#### GIVEN DATA
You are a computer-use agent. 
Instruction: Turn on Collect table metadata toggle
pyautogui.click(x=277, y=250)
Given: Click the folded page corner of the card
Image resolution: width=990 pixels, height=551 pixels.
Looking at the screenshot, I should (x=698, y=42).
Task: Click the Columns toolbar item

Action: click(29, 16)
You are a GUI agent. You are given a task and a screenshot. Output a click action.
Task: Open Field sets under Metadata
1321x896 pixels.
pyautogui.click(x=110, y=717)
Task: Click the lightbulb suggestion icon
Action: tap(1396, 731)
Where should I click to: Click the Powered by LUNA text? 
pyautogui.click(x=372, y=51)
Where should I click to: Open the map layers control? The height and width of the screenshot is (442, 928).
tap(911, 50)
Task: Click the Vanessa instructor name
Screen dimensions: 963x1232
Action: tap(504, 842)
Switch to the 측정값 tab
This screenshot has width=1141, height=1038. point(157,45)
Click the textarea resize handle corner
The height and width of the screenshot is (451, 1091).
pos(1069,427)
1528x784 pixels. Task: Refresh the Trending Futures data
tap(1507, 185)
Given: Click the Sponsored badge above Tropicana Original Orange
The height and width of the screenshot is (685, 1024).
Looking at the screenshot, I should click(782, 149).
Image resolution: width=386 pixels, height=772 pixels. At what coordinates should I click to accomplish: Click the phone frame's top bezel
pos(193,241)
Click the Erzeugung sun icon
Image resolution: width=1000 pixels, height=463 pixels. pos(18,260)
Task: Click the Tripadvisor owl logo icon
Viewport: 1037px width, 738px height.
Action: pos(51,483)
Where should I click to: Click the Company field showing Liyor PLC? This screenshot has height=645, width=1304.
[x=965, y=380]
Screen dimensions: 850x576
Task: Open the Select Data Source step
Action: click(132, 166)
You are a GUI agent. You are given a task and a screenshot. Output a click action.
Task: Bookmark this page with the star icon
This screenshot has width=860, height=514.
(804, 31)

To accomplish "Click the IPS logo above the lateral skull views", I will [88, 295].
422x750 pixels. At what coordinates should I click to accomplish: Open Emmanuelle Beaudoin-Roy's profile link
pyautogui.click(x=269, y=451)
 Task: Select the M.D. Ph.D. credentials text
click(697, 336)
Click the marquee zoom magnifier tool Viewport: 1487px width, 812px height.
########
Which lines in the data above hold the word "logo"? Return each of them.

Task: Click the Tripadvisor owl logo icon
To accomplish "Click the IPS logo above the lateral skull views", I will [88, 295].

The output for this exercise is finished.